Space is Limited! Only 1000 spots are available for this exclusive offer. Don’t let this chance slip away – subscribe to our Premium Readership Newsletter today and unlock the potential for a life-changing investment.

Here’s what to do next:

1. Head over to our website and subscribe to our Premium Readership Newsletter for just $9.99.

2. Enjoy a month of ad-free browsing, exclusive access to our in-depth report on the Trump tariff and nuclear energy company as well as the revolutionary AI-robotics company, and the upcoming issues of our Premium Readership Newsletter.

3. Sit back, relax, and know that you’re backed by our ironclad 30-day money-back guarantee.

Don’t miss out on this incredible opportunity! Subscribe now and take control of your AI investment future!


No worries about auto-renewals! Our 30-Day Money-Back Guarantee applies whether you’re joining us for the first time or renewing your subscription a month later!

A New Dawn is Coming to U.S. Stocks

I work for one of the largest independent financial publishers in the world – representing over 1 million people in 148 countries.

We’re independently funding today’s broadcast to address something on the mind of every investor in America right now…

Should I put my money in Artificial Intelligence?

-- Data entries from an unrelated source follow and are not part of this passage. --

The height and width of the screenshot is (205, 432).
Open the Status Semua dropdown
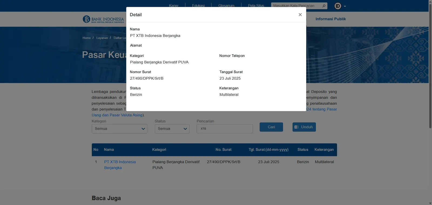(172, 129)
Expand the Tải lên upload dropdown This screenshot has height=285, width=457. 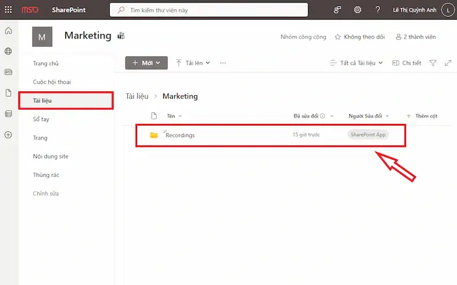[193, 63]
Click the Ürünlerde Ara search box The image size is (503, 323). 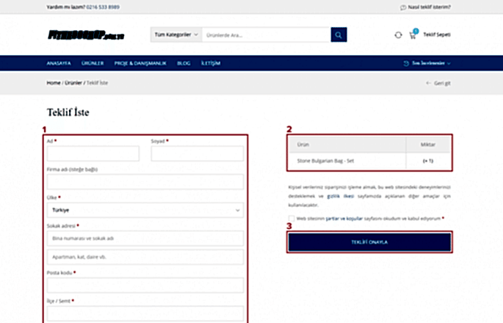click(266, 35)
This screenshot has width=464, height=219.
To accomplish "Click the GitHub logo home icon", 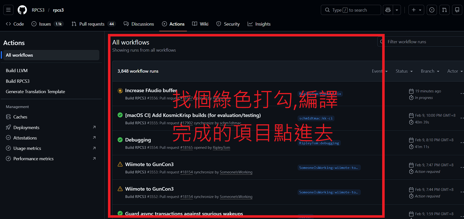I will 22,10.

Here to answer that for us… and give away his No. 1 free AI recommendation… is 50-year Wall Street titan, Marc Chaikin.

Marc’s been a trader, stockbroker, and analyst. He was the head of the options department at a major brokerage firm and is a sought-after expert for CNBC, Fox Business, Barron’s, and Yahoo! Finance…

But what Marc’s most known for is his award-winning stock-rating system. Which determines whether a stock could shoot sky-high in the next three to six months… or come crashing down.

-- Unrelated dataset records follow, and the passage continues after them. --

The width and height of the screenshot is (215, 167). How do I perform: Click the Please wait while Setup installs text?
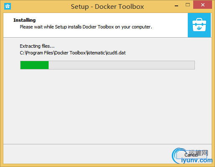86,27
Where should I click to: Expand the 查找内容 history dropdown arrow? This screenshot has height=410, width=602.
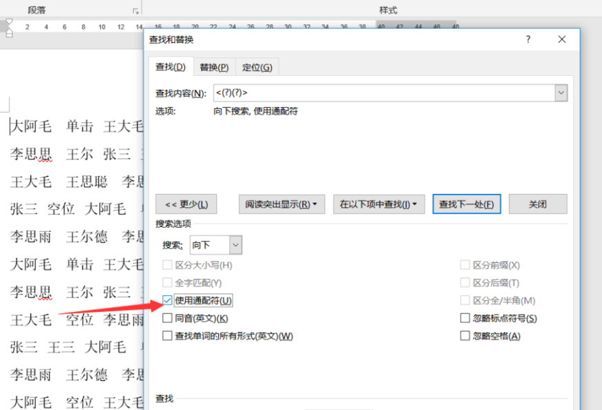coord(561,93)
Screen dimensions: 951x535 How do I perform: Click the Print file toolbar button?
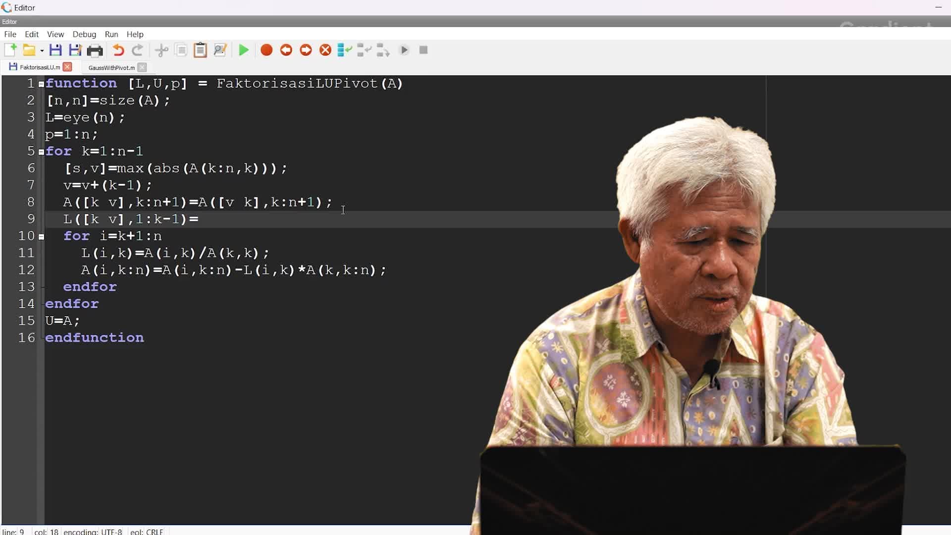[x=95, y=50]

That’s why Marc’s work appears in every Bloomberg and Reuters terminal on the planet…

And is still used by hundreds of banks, hedge funds, and brokerages to track the billions of dollars flowing in and out of stocks each day.

He’s used this system to survive nine bear markets… create three new indices for the Nasdaq… and even predict the brutal bear market of 2022, 90 days in advance.